**THE INPUT:**
● ● ● ●
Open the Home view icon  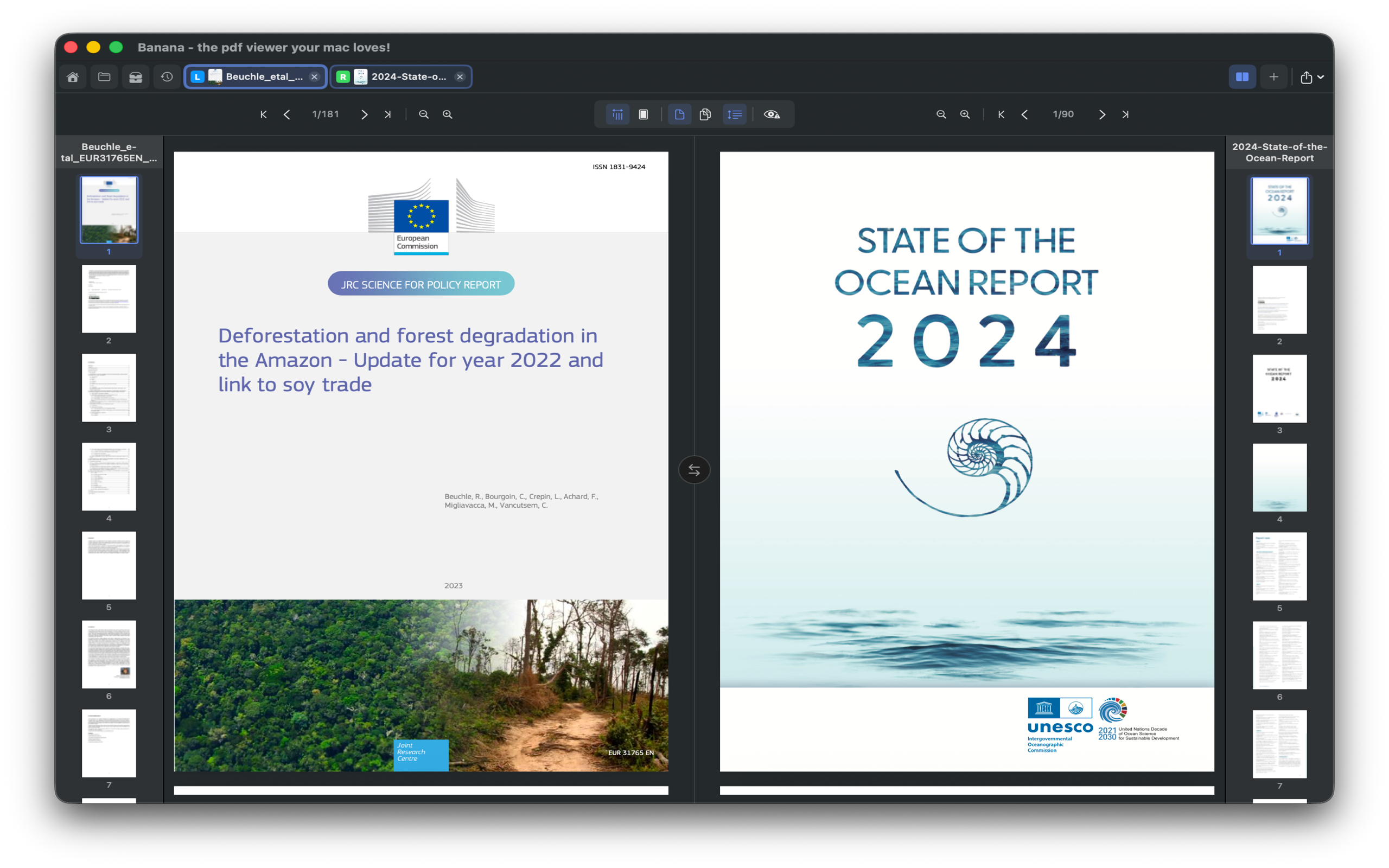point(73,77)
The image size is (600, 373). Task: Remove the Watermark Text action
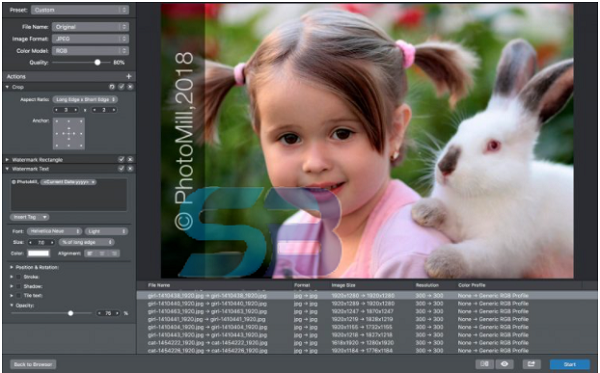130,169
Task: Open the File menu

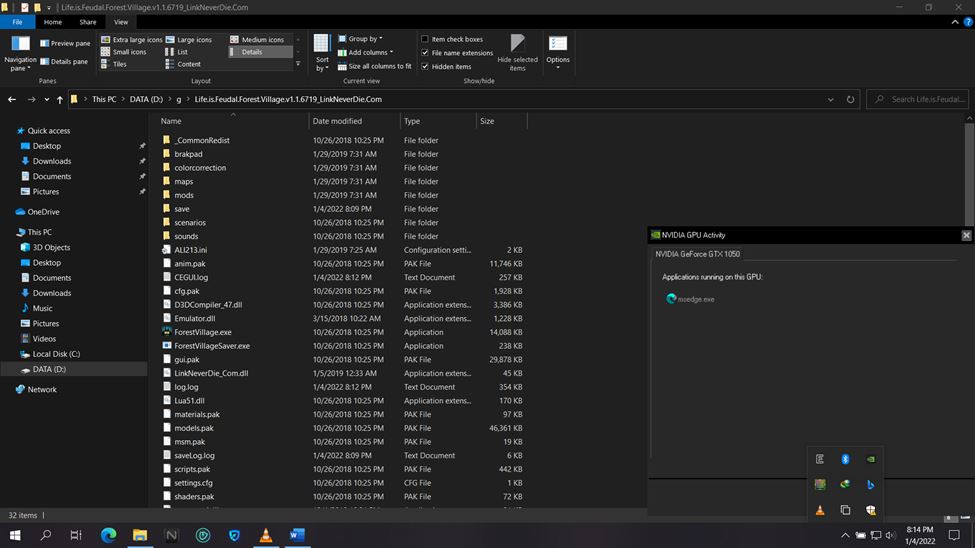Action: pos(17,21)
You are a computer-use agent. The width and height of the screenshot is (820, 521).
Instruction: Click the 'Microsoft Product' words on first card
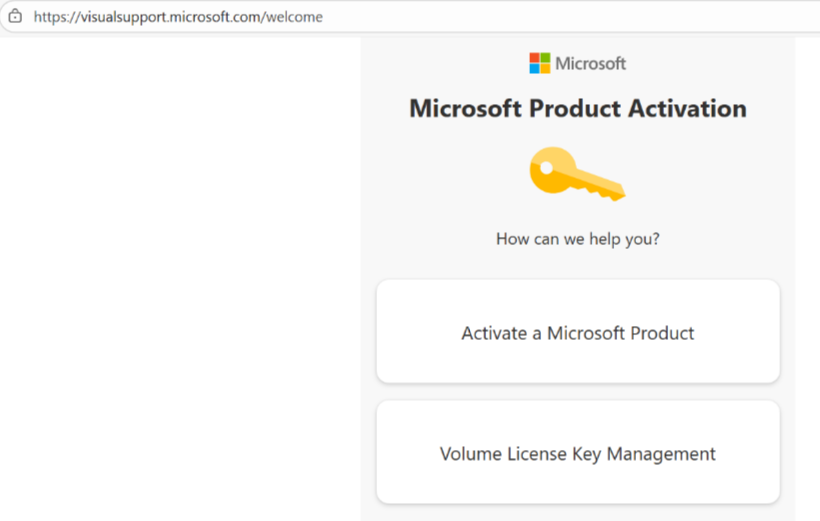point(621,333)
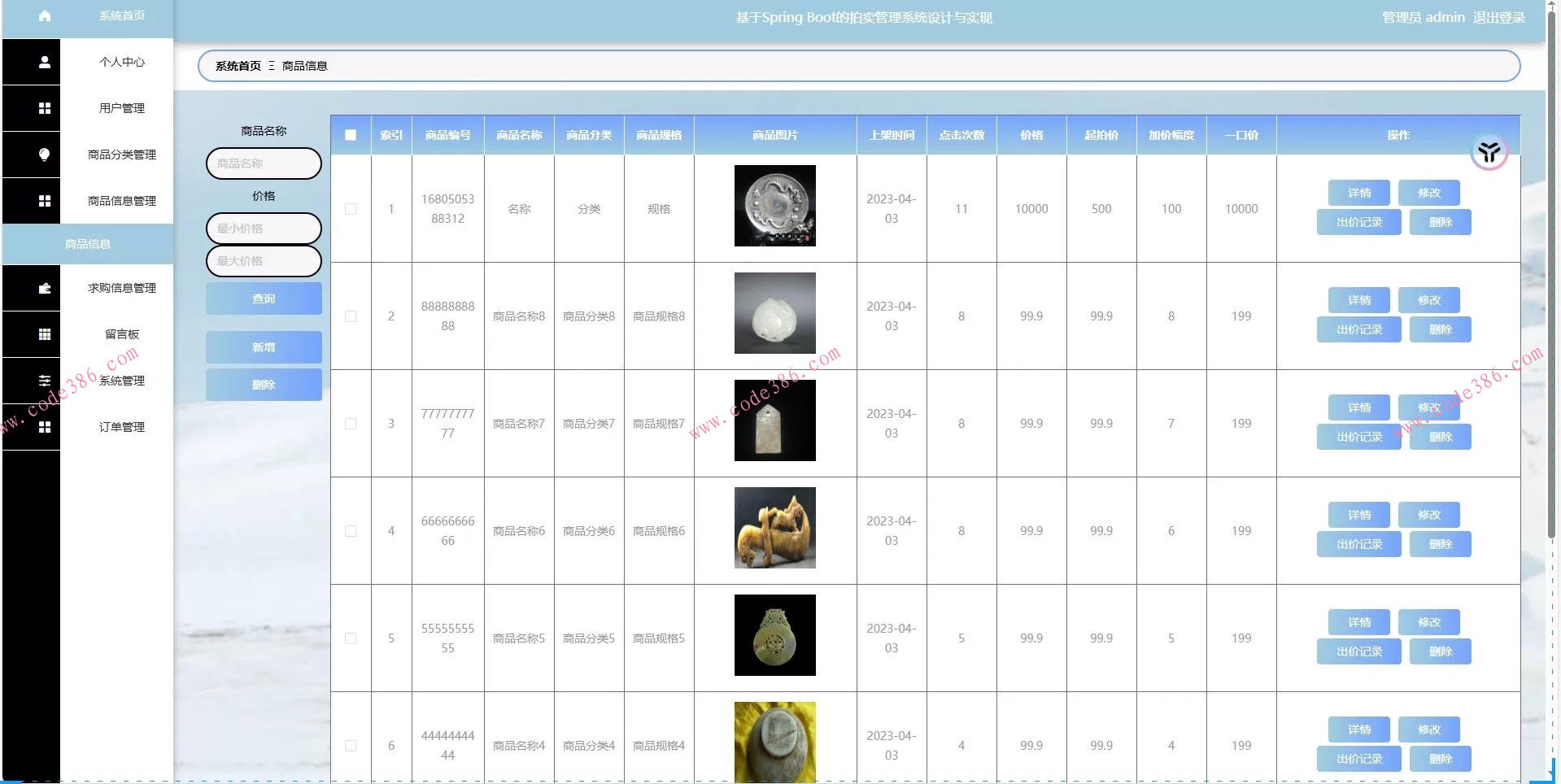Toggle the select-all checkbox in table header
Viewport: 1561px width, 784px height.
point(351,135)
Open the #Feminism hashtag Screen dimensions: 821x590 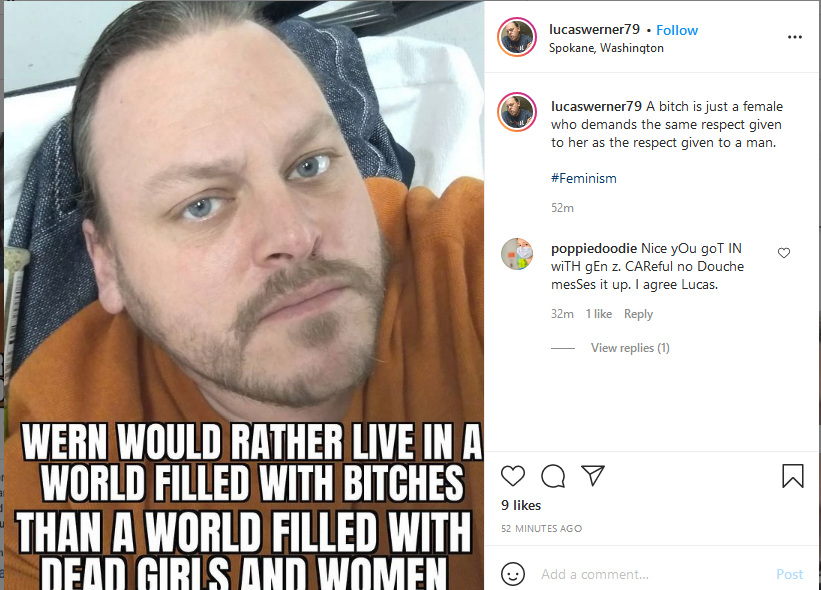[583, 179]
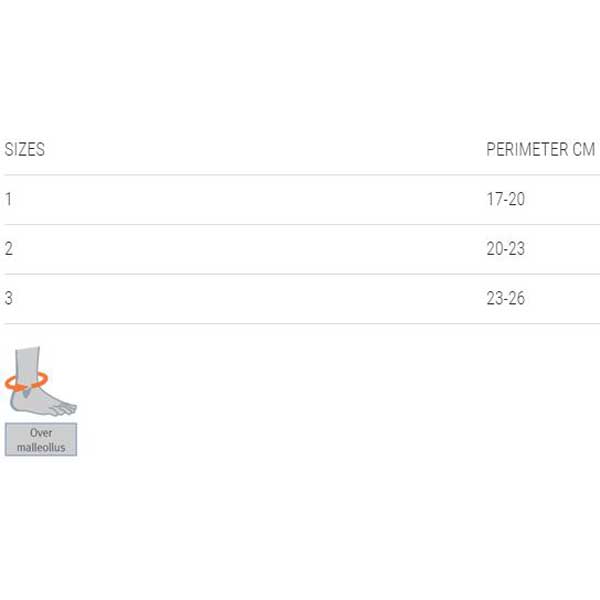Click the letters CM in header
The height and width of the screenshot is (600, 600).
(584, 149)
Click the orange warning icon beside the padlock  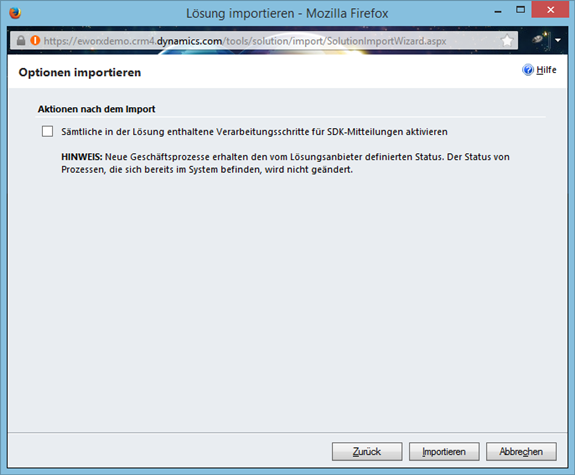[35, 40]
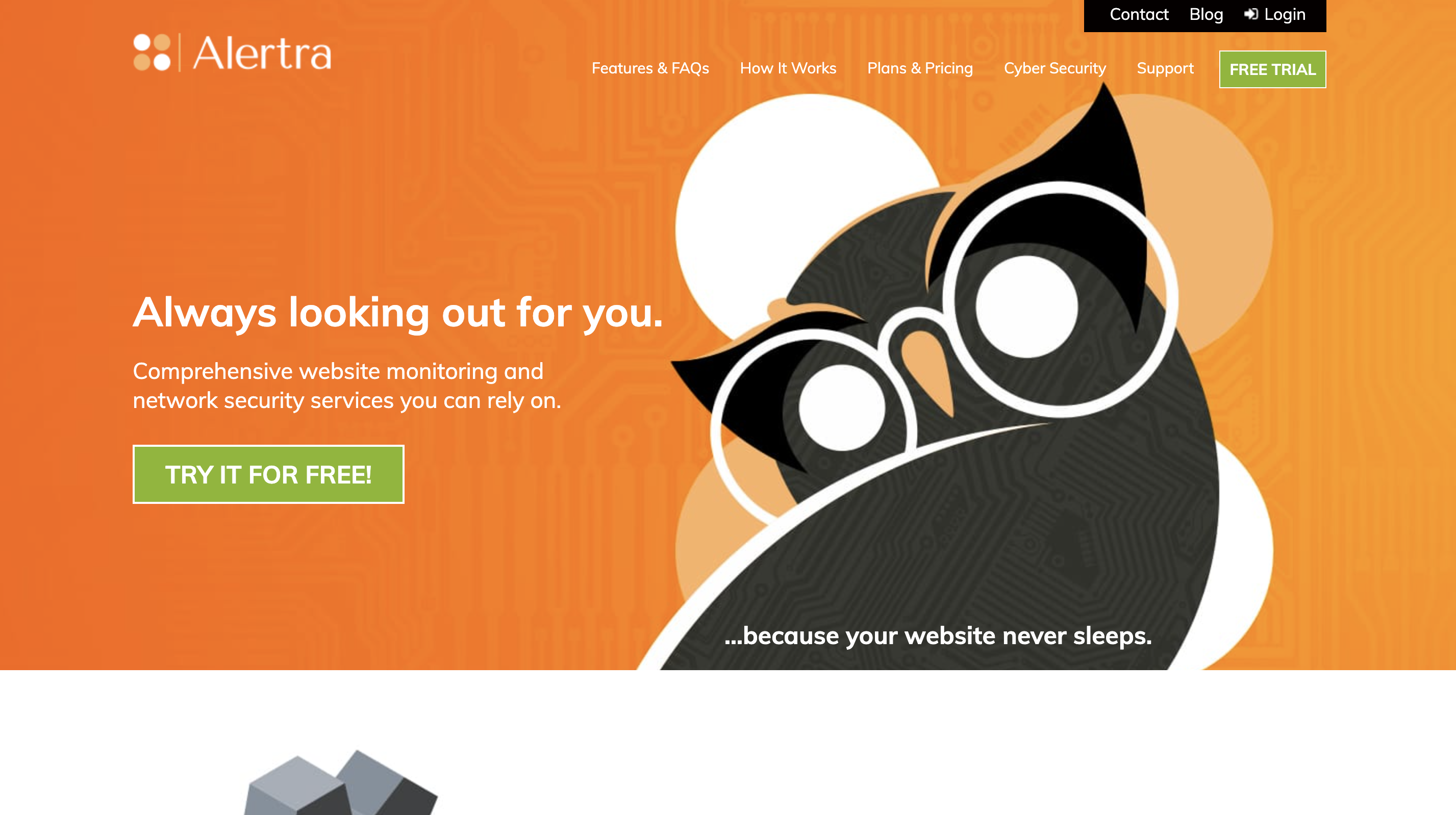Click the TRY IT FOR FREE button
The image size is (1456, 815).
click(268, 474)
● ● ● ●
**TASK GOAL:**
Taking the entries above, copy word for word the lines from the one with "The image size is (600, 373)." up to and including the one with "You are a computer-use", without any picture.

**TASK RESPONSE:**
The image size is (600, 373). Task: Remove the Watermark Text action
130,169
Task: Open the File menu

Action: pos(17,21)
You are a computer-use agent. The width and height of the screenshot is (820, 521).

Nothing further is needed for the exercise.